* [STATED GOAL]
In the page excerpt about trading Merck puts, how many Merck August 130 puts were bought, and at what price?

* [PAGE EXCERPT]
------------------------------------
As I am neither a bull nor a bear but an opportunist, I immediately priced out Merck puts to make a bet against that drug giant. The drug stocks have acted terribly and Merck had just rallied quite a few points off of its 119-and-change bottom and I figured that it was due for a pullback anyway. I thought that without the buyback that Merck announced at the end of July, this stock was history.
Later in the morning, when I was certain the day would be ugly, but after the SPX futures had reached the down-27 limit and subsequently rallied, I purchased 500 Merck August 130 puts for $7.50 with the stock at 123.5. I paid a point over parity to the common (130 - 7.5 = 122.5), betting that the stock would continue to decline after the market started heading back down. Almost immediately, the direction of the trade was a winner, as Merck dropped a half of a point. The direction of the trade was a winner -- not the trade itself, as the put gained only about a quarter of a point. (It can't gain one-for-one when you have paid a point of premium.)
No matter, Merck trades with the programs, and I figured that once the futures tested that down-27 limit again -- with no collar stopping them this time for as far as the eye could see -- Merck would drop into free fall and I could have a nifty gain. Why should the market stop going down? That's all it seems to do in the afternoon anyway.
Sure enough, in the split second we were retesting the most awful moments of the day, Merck started sliding. When I was up a dollar, with the stock at 121 and change, I went in to sell some of the puts. I figured, What the heck, if for whatever chance this market held a level everyone thought couldn't hold, I didn't want to be short a stock that could rocket with the inevitable buy programs triggered by holding that down-27 level on the SPOOS.
Then I got lucky, as a huge institutional seller of Merck appeared, one of those giant capitulation jobs that CNBC keeps saying aren't happening, but were actually happening all around us Tuesday and were available for anybody to see. Only the press doesn't see them. They aren't on the trading desks.
My first reaction was to pull my sell order, as I figured there was no way this guy doesn't kill the stock. But then, out of the corner of my eye, I saw the futures holding down about 27, which I did not think would occur given all of the gloom. So instead, I offered up all of the puts and immediately sold them for about $8.50, making a point.
Boom! The block of several hundred thousand shares trades at around 121, and immediately I am kicking myself that I did not buy common instead of selling the put. I could have gotten long Merck at the equivalent of selling the put at about $8.87 (130 - 121.125 = 8.87, which is three-eighths better than I did on the put). Then I start thinking, Whoa, why did I cover it at all? No way that print is going to hold. No way Merck doesn't drop another couple of points now that this big piece of supply is hanging out.
Wrong!
------------------------------------
* [INFORMATION SHOWN]
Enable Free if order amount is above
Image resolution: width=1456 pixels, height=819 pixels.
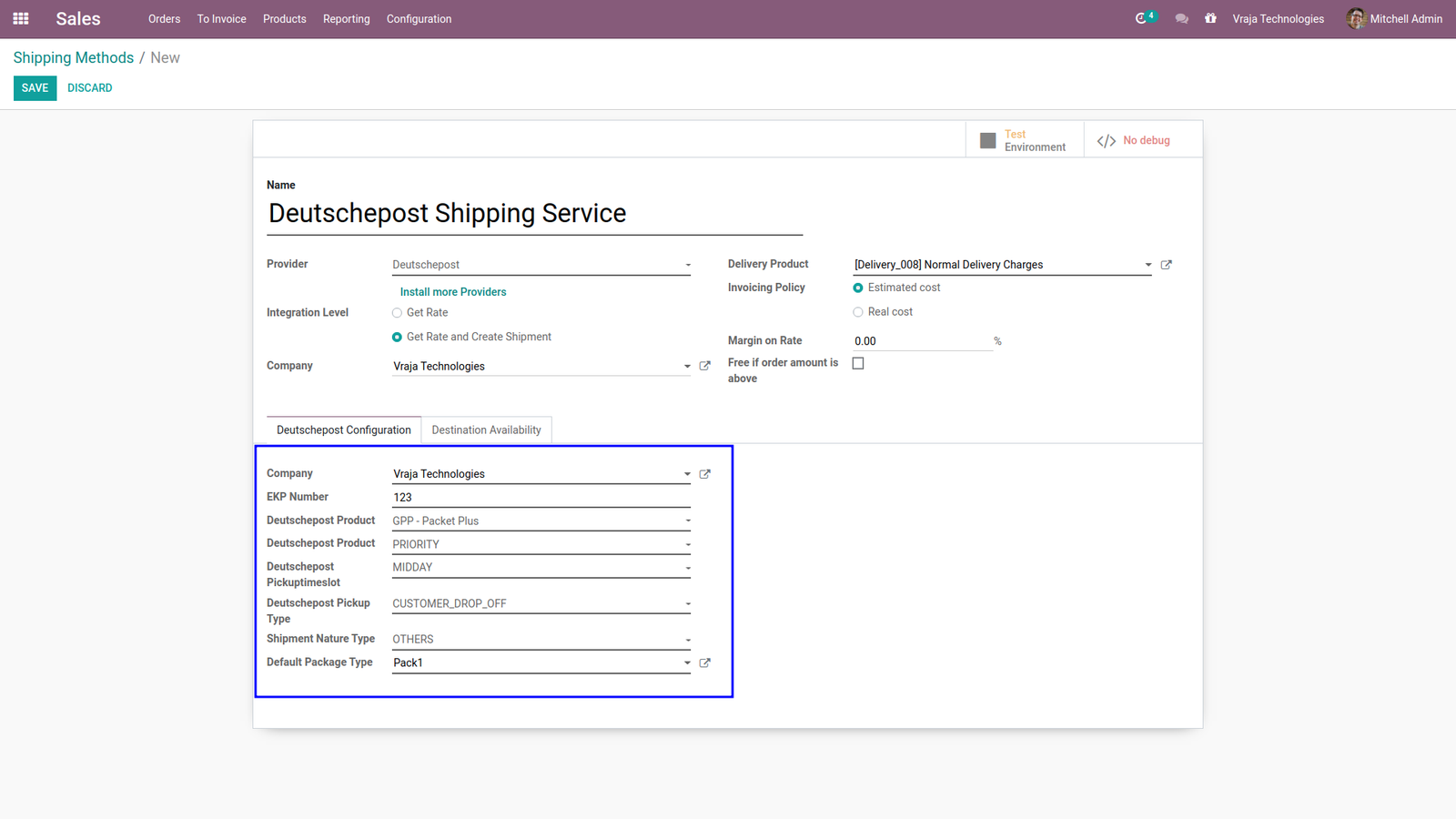point(858,363)
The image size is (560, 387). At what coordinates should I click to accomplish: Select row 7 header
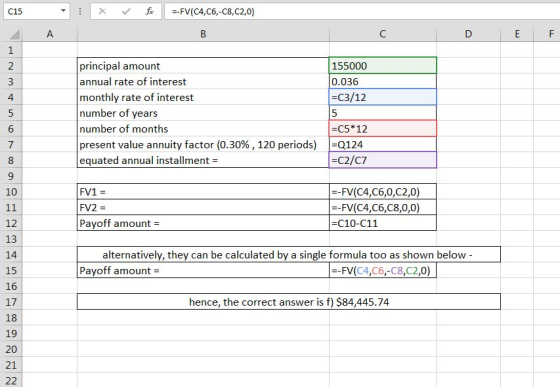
------------------------------------
* [FINISHED TASK]
500 puts, for $7.50.